#### Exercise:
Each record has to be returned exactly as it appears.

#### Records shown:
☆ ☆ ☆

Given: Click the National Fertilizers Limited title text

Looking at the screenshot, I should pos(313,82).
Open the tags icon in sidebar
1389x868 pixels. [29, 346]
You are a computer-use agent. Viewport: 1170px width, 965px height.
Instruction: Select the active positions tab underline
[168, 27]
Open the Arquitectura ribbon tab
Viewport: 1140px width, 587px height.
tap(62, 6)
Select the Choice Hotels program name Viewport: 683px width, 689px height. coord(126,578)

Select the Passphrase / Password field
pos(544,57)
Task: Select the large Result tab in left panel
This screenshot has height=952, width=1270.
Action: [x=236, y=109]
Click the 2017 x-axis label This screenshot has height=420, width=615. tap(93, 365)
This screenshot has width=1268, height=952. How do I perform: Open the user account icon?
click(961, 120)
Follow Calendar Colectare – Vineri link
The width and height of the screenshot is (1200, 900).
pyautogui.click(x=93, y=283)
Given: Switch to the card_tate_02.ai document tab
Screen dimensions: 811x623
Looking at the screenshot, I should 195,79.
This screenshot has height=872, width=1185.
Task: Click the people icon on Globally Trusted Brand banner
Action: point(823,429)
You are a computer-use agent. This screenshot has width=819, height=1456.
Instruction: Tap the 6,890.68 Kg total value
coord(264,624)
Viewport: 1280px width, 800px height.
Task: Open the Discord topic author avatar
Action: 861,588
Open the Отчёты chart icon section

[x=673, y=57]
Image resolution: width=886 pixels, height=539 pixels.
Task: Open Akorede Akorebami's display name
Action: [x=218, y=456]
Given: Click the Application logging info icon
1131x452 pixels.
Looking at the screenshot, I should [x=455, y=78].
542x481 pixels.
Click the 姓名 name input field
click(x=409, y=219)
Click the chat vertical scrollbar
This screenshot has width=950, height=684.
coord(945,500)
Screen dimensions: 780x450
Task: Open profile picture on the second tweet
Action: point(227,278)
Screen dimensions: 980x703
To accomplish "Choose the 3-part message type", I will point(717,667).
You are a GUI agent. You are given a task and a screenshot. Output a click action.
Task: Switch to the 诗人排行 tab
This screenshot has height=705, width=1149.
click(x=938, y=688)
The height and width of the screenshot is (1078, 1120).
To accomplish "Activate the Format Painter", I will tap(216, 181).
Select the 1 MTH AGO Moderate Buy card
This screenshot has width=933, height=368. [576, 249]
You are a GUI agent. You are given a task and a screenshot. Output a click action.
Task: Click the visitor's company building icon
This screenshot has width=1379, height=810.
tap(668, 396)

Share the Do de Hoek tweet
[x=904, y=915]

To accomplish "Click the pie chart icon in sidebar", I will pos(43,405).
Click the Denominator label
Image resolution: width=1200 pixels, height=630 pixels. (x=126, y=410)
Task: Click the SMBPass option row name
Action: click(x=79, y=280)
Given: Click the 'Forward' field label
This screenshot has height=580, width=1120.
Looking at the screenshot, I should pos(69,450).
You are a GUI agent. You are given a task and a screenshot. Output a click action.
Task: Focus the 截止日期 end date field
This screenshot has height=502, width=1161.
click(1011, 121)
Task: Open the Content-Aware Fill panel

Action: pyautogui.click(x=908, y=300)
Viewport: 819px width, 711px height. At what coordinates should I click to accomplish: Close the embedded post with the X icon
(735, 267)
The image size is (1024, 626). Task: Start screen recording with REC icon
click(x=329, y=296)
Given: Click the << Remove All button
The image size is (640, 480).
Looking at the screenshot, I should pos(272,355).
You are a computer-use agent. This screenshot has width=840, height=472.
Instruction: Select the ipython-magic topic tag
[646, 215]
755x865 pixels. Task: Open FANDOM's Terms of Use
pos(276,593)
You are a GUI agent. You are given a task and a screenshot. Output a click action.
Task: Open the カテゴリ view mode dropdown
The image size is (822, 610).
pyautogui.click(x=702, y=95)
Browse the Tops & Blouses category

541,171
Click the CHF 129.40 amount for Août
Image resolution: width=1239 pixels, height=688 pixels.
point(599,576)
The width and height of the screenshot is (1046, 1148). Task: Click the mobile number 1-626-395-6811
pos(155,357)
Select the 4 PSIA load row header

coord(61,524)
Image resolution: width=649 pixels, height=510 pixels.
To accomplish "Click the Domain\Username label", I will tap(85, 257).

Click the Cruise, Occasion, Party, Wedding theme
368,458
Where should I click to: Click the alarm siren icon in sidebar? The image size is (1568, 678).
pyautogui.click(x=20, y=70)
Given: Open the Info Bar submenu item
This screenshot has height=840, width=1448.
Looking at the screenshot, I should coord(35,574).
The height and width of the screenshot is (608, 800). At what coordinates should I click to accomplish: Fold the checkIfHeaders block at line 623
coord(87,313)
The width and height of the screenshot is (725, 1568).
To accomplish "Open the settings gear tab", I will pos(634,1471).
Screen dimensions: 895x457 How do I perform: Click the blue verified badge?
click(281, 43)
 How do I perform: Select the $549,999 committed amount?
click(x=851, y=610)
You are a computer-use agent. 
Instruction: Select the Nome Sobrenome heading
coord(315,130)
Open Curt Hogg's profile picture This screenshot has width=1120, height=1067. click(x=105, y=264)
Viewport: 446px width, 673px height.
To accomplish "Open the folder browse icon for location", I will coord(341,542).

☆ ☆ ☆

#### Solution for this exercise:
Given: Click the National Fertilizers Limited title text

Looking at the screenshot, I should pos(313,82).
Open the tags icon in sidebar
1389x868 pixels. [29, 346]
You are a computer-use agent. Viewport: 1170px width, 965px height.
Instruction: Select the active positions tab underline
[168, 27]
Open the Arquitectura ribbon tab
Viewport: 1140px width, 587px height.
tap(62, 6)
Select the Choice Hotels program name Viewport: 683px width, 689px height. coord(126,578)

Select the Passphrase / Password field
pos(544,57)
Task: Select the large Result tab in left panel
This screenshot has height=952, width=1270.
Action: [x=236, y=109]
Click the 2017 x-axis label This screenshot has height=420, width=615. tap(93, 365)
This screenshot has width=1268, height=952. How do I perform: Open the user account icon?
click(961, 120)
Follow Calendar Colectare – Vineri link
The width and height of the screenshot is (1200, 900).
pyautogui.click(x=93, y=283)
Given: Switch to the card_tate_02.ai document tab
Screen dimensions: 811x623
Looking at the screenshot, I should 195,79.
This screenshot has height=872, width=1185.
Task: Click the people icon on Globally Trusted Brand banner
Action: point(823,429)
You are a computer-use agent. This screenshot has width=819, height=1456.
Instruction: Tap the 6,890.68 Kg total value
coord(264,624)
Viewport: 1280px width, 800px height.
Task: Open the Discord topic author avatar
Action: 861,588
Open the Отчёты chart icon section

[x=673, y=57]
Image resolution: width=886 pixels, height=539 pixels.
Task: Open Akorede Akorebami's display name
Action: [x=218, y=456]
Given: Click the Application logging info icon
1131x452 pixels.
Looking at the screenshot, I should [x=455, y=78].
542x481 pixels.
Click the 姓名 name input field
click(x=409, y=219)
Click the chat vertical scrollbar
This screenshot has width=950, height=684.
coord(945,500)
Screen dimensions: 780x450
Task: Open profile picture on the second tweet
Action: point(227,278)
Screen dimensions: 980x703
To accomplish "Choose the 3-part message type", I will point(717,667).
You are a GUI agent. You are given a task and a screenshot. Output a click action.
Task: Switch to the 诗人排行 tab
This screenshot has height=705, width=1149.
click(x=938, y=688)
The height and width of the screenshot is (1078, 1120).
To accomplish "Activate the Format Painter", I will tap(216, 181).
Select the 1 MTH AGO Moderate Buy card
This screenshot has width=933, height=368. [576, 249]
You are a GUI agent. You are given a task and a screenshot. Output a click action.
Task: Click the visitor's company building icon
This screenshot has width=1379, height=810.
tap(668, 396)

Share the Do de Hoek tweet
[x=904, y=915]

To accomplish "Click the pie chart icon in sidebar", I will pos(43,405).
Click the Denominator label
Image resolution: width=1200 pixels, height=630 pixels. (x=126, y=410)
Task: Click the SMBPass option row name
Action: click(x=79, y=280)
Given: Click the 'Forward' field label
This screenshot has height=580, width=1120.
Looking at the screenshot, I should pos(69,450).
You are a GUI agent. You are given a task and a screenshot. Output a click action.
Task: Focus the 截止日期 end date field
This screenshot has height=502, width=1161.
click(1011, 121)
Task: Open the Content-Aware Fill panel

Action: pyautogui.click(x=908, y=300)
Viewport: 819px width, 711px height. At what coordinates should I click to accomplish: Close the embedded post with the X icon
(735, 267)
The image size is (1024, 626). Task: Start screen recording with REC icon
click(x=329, y=296)
Given: Click the << Remove All button
The image size is (640, 480).
Looking at the screenshot, I should pos(272,355).
You are a computer-use agent. This screenshot has width=840, height=472.
Instruction: Select the ipython-magic topic tag
[646, 215]
755x865 pixels. Task: Open FANDOM's Terms of Use
pos(276,593)
You are a GUI agent. You are given a task and a screenshot. Output a click action.
Task: Open the カテゴリ view mode dropdown
The image size is (822, 610).
pyautogui.click(x=702, y=95)
Browse the Tops & Blouses category

541,171
Click the CHF 129.40 amount for Août
Image resolution: width=1239 pixels, height=688 pixels.
point(599,576)
The width and height of the screenshot is (1046, 1148). Task: Click the mobile number 1-626-395-6811
pos(155,357)
Select the 4 PSIA load row header

coord(61,524)
Image resolution: width=649 pixels, height=510 pixels.
To accomplish "Click the Domain\Username label", I will tap(85, 257).

Click the Cruise, Occasion, Party, Wedding theme
368,458
Where should I click to: Click the alarm siren icon in sidebar? The image size is (1568, 678).
pyautogui.click(x=20, y=70)
Given: Open the Info Bar submenu item
This screenshot has height=840, width=1448.
Looking at the screenshot, I should coord(35,574).
The height and width of the screenshot is (608, 800). At what coordinates should I click to accomplish: Fold the checkIfHeaders block at line 623
coord(87,313)
The width and height of the screenshot is (725, 1568).
To accomplish "Open the settings gear tab", I will pos(634,1471).
Screen dimensions: 895x457 How do I perform: Click the blue verified badge?
click(281, 43)
 How do I perform: Select the $549,999 committed amount?
click(x=851, y=610)
You are a computer-use agent. 
Instruction: Select the Nome Sobrenome heading
coord(315,130)
Open Curt Hogg's profile picture This screenshot has width=1120, height=1067. click(x=105, y=264)
Viewport: 446px width, 673px height.
To accomplish "Open the folder browse icon for location", I will coord(341,542).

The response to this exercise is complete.